When we are crashing, the crashing/primary CPU IPIs the secondaries to
turn off IRQs, go into real mode and wait in kexec_wait.  While this
is happening, the primary tears down all the MMU maps.  Unfortunately
the primary doesn't check to make sure the secondaries have entered
real mode before doing this.

On PHYP machines, the secondaries can take a long time shutting down
the IRQ controller as RTAS calls are need.  These RTAS calls need to
be serialised which resilts in the secondaries contending in
lock_rtas() and hence taking a long time to shut down.

We've hit this on large POWER7 machines, where some secondaries are
still waiting in lock_rtas(), when the primary tears down the HPTEs.
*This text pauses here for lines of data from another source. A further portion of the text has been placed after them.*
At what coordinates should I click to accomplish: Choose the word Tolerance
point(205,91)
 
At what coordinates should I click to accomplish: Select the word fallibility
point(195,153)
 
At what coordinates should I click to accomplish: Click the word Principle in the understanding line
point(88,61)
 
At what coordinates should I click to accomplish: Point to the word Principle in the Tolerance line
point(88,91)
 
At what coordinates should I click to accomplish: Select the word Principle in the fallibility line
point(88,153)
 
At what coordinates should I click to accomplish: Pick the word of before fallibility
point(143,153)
This patch makes sure all secondaries are in real mode before the
primary tears down the MMU.  It uses the new kexec_state entry in the
paca.  It times out if the secondaries don't reach real mode after
10sec.

Signed-off-by: Michael Neuling <mikey@neuling.org>
---

 arch/powerpc/kernel/crash.c |   28 ++++++++++++++++++++++++++++
 1 file changed, 28 insertions(+)

Index: linux-2.6-ozlabs/arch/powerpc/kernel/crash.c
===================================================================
--- linux-2.6-ozlabs.orig/arch/powerpc/kernel/crash.c
+++ linux-2.6-ozlabs/arch/powerpc/kernel/crash.c
@@ -162,6 +162,33 @@ static void crash_kexec_prepare_cpus(int
 	/* Leave the IPI callback set */
 }
 
+/* wait for all the CPUs to hit real mode but timeout if they don't come in */
+static void crash_kexec_wait_realmode(int cpu)
+{
+	unsigned int msecs;
+	int i;
+
+	/* check the others cpus are now down (via paca kexec_irqs_off == 1) */
+	msecs = 10000;
+	for (i=0; i < NR_CPUS && msecs > 0; i++) {
+		if (i == cpu)
+			continue;
+
+		while (paca[i].kexec_state < KEXEC_STATE_REAL_MODE) {
+			barrier();
+			if (!cpu_possible(i)) {
+				break;
+			}
+			if (!cpu_online(i)) {
+				break;
+			}
+			msecs--;
+			mdelay(1);
+		}
+	}
+	mb();
+}
+
 /*
  * This function will be called by secondary cpus or by kexec cpu
  * if soft-reset is activated to stop some CPUs.
@@ -419,6 +446,7 @@ void default_machine_crash_shutdown(stru
 	crash_kexec_prepare_cpus(crashing_cpu);
 	cpu_set(crashing_cpu, cpus_in_crash);
 	crash_kexec_stop_spus();
+	crash_kexec_wait_realmode(crashing_cpu);
 	if (ppc_md.kexec_cpu_down)
 		ppc_md.kexec_cpu_down(1, 0);
 }

^ permalink raw reply	[flat|nested] 8+ messages in thread

* [PATCH 1/2] powerpc, kexec: Fix race in kexec shutdown
  2010-05-14  3:57 ` [PATCH 1/2] powerpc, kexec: Fix race in kexec shutdown Michael Neuling
@ 2010-05-14  5:40   ` Michael Neuling
  2010-05-14  5:40   ` [PATCH 2/2] powerpc, kdump: Fix race in kdump shutdown Michael Neuling
  1 sibling, 0 replies; 8+ messages in thread
From: Michael Neuling @ 2010-05-14  5:40 UTC (permalink / raw)
  To: Benjamin Herrenschmidt; +Cc: linuxppc-dev, kexec, Anton Blanchard, jlarrew

In kexec_prepare_cpus, the primary CPU IPIs the secondary CPUs to
kexec_smp_down().  kexec_smp_down() calls kexec_smp_wait() which sets
the hw_cpu_id() to -1.  The primary does this while leaving IRQs on
which means the primary can take a timer interrupt which can lead to
the IPIing one of the secondary CPUs (say, for a scheduler re-balance)
but since the secondary CPU now has a hw_cpu_id = -1, we IPI CPU
-1... Kaboom!

We are hitting this case regularly on POWER7 machines.  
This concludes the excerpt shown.